Records from a collection
----

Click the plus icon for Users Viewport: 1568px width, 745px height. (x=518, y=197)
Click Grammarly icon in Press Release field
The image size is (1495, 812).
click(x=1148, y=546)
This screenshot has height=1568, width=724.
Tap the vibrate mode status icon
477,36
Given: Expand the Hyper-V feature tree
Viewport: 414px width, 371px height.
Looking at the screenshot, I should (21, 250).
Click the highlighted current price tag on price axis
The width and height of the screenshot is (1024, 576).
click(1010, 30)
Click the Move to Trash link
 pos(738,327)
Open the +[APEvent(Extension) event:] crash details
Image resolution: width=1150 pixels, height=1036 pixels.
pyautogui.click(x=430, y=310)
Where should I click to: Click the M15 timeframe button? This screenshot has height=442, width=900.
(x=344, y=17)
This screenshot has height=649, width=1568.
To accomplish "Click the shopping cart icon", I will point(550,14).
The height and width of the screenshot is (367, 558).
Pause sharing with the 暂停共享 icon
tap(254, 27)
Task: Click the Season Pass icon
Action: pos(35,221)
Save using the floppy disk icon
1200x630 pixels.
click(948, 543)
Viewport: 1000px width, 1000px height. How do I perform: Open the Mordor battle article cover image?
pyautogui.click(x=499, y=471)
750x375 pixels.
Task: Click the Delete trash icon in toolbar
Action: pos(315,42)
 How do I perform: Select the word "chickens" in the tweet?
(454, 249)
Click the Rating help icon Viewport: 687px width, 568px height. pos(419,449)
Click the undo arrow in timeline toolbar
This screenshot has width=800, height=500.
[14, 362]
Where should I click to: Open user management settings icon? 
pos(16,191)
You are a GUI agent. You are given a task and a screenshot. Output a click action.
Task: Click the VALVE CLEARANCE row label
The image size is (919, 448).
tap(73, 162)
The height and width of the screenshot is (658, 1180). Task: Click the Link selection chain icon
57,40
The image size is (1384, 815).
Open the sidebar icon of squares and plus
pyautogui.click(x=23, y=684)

----

_YOUR TASK_:
Look above for the line containing "The image size is (919, 448).", then please write out that line and each one after it through the end, exactly, with nothing else.

_RESPONSE TO THE EXERCISE_:
The image size is (919, 448).
tap(73, 162)
The height and width of the screenshot is (658, 1180). Task: Click the Link selection chain icon
57,40
The image size is (1384, 815).
Open the sidebar icon of squares and plus
pyautogui.click(x=23, y=684)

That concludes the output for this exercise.